:: Task to carry out ::
Please reproduce, exactly and with nothing else, every line from the one containing "Click the HP Elite x2 1012 G2 model text" through the last line of the records below.

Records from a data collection

===============

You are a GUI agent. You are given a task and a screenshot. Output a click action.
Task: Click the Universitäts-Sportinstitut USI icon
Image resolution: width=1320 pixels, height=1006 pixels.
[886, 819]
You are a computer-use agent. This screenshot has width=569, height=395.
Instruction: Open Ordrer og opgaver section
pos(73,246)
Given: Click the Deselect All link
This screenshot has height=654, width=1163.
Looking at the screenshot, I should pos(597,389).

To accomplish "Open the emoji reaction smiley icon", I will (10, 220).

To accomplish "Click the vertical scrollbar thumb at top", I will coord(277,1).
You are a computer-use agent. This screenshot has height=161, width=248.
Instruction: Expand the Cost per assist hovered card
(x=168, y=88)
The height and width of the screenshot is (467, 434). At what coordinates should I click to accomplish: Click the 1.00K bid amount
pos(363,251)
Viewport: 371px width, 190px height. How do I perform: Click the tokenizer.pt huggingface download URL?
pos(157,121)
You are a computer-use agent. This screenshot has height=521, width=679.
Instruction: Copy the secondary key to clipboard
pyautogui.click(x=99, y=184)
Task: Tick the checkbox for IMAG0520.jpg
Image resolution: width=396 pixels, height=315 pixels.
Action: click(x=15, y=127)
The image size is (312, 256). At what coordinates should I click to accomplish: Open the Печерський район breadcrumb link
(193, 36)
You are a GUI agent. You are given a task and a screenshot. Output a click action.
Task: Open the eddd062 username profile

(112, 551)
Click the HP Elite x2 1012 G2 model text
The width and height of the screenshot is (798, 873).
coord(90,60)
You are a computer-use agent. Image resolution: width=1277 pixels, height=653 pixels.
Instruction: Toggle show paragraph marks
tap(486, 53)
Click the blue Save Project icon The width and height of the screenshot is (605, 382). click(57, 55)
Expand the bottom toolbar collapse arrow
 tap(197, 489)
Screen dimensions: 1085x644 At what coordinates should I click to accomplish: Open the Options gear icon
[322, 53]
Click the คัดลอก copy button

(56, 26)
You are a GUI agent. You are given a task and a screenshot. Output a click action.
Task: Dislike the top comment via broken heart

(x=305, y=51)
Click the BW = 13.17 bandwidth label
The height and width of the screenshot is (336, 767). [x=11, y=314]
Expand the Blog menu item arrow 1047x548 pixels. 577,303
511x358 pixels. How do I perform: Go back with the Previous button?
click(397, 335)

===============

:: Solution for this exercise ::
Click the HP Elite x2 1012 G2 model text
The width and height of the screenshot is (798, 873).
coord(90,60)
You are a computer-use agent. Image resolution: width=1277 pixels, height=653 pixels.
Instruction: Toggle show paragraph marks
tap(486, 53)
Click the blue Save Project icon The width and height of the screenshot is (605, 382). click(57, 55)
Expand the bottom toolbar collapse arrow
 tap(197, 489)
Screen dimensions: 1085x644 At what coordinates should I click to accomplish: Open the Options gear icon
[322, 53]
Click the คัดลอก copy button

(56, 26)
You are a GUI agent. You are given a task and a screenshot. Output a click action.
Task: Dislike the top comment via broken heart

(x=305, y=51)
Click the BW = 13.17 bandwidth label
The height and width of the screenshot is (336, 767). [x=11, y=314]
Expand the Blog menu item arrow 1047x548 pixels. 577,303
511x358 pixels. How do I perform: Go back with the Previous button?
click(397, 335)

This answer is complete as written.